Living on the Edge of the World LbNA # 47525
|Owner||wood thrush |
|Placed Date||May 23 2009|
|Found By||C.A. Meow |
|Last Update||Oct 11 2014 |
Special note 11.12!Many thanks to local legend boxer The Pakrat, who found the box scattered around the area. We are happy to report that because of The Pakrat's kind efforts, this box is back in business!
About the box
Years ago I carved a stamp for a PLB series on travel posters. For some reason I thought it would be fun to turn the idea on its head. So, instead of carving, say, a Hawaii stamp, I’d carve stamps for a few under-appreciated locations.
I ended up really liking the carve I made for an industrial New Jersey city; it was my first attempt at a two-sided stamp, and I thought it turned out nicely. It sat for a long time in my box o’stamps. Finally, I realized I actually could plant the stamp in the wild on one of my trips to the Garden State to see Springsteen play at the Meadowlands. What a solution!
This is a very small Lock n Lock box; the stamp and log fit super tight. Bring the following ink colors for best effects: pinks, oranges, yellows, a red, and a black. Remember to use both sides of the stamp to create the desired effect. Also, be forewarned: the city depicted is NOT the same as the one where the box is planted.

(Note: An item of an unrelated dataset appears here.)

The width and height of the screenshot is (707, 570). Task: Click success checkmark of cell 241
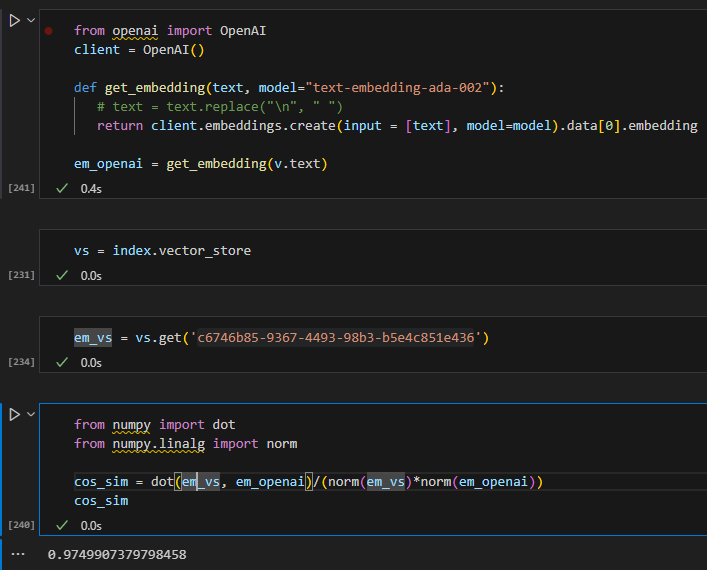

The box title refers to an obscure Springsteen song that references the turnpike and New Jersey’s industrial landscape. It’s fitting for the stamp image.
To the box
First, a TICK WARNING! It turns out this box is in a terrible area for ticks. If you hate ticks as much as we do, you may want to consider only attempting this box in the winter.

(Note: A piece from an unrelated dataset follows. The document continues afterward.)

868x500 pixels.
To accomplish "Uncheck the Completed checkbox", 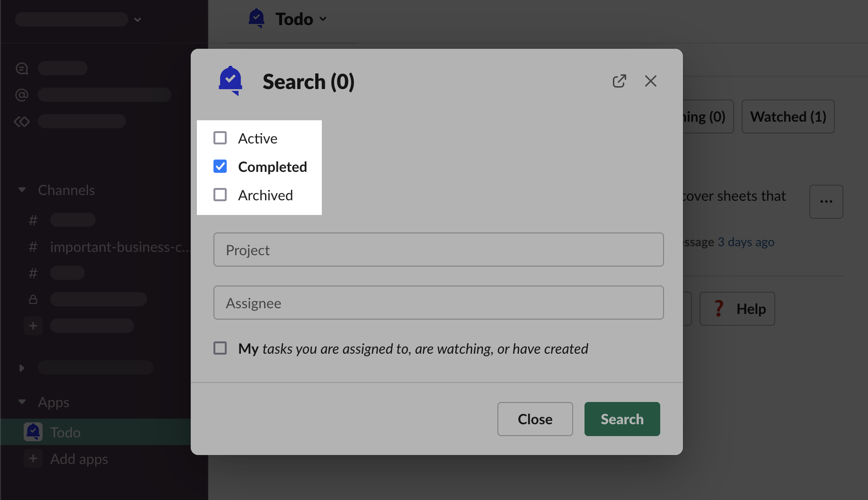I will [x=220, y=166].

This box should be easily accessible for locals, and not too much trouble for those traveling the New Jersey Turnpike. In Middlesex County, N.J., find the county park off of Mill Rd. (667) named for the famous inventor whose name is ubiquitous in this area. In addition to a number of athletic fields, this park is the place to be if you need to be trained for police work or have salt to deliver.
Turn left at the prominent signage, then drive until there’s a need to stop, look and listen. Once safely past this point, you’ll soon turn left on a road that obviously leads to the ball fields. Reaching a Y in the road, you’ll read a roster of the proud Board of Chosen Freeholders and be shown which way it is to the ball fields.
Go the other way.
Drive past a cluster of three picnic tables, round a bend and park in the lot. Head for those picnic tables. See the path just beyond them? Take this path to the right. Begin counting light posts once you are past the picnic area. Stop at the fourth light post, where there’s a swampy area to the left. At 190 degrees, 15 steps away, is a small cluster of young birch trees. Stand behind this cluster and, taking a reading of 160 degrees, walk into the woods 54 steps.

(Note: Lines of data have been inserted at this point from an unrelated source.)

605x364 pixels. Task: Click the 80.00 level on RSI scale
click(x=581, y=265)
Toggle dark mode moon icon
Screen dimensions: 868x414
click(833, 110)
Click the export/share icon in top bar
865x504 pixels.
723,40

You will see all around you dying birch trees and small birch logs, and other trees beginning to take over.
You should end up at a large twin sweetgum tree. At 140 degrees, 8 steps away is another large twin sweetgum tree. Beyond it, due south at 11 steps, is a large triplet sweetgum tree.
Taking a bearing of 110 degrees at the triplet, walk 18 steps into an unremarkable thicket area of small trees and bushes. Spot the rotting railroad tie with an embedded spike still visible. What you seek is behind the tie, beneath SPOL and a cream-colored half brick.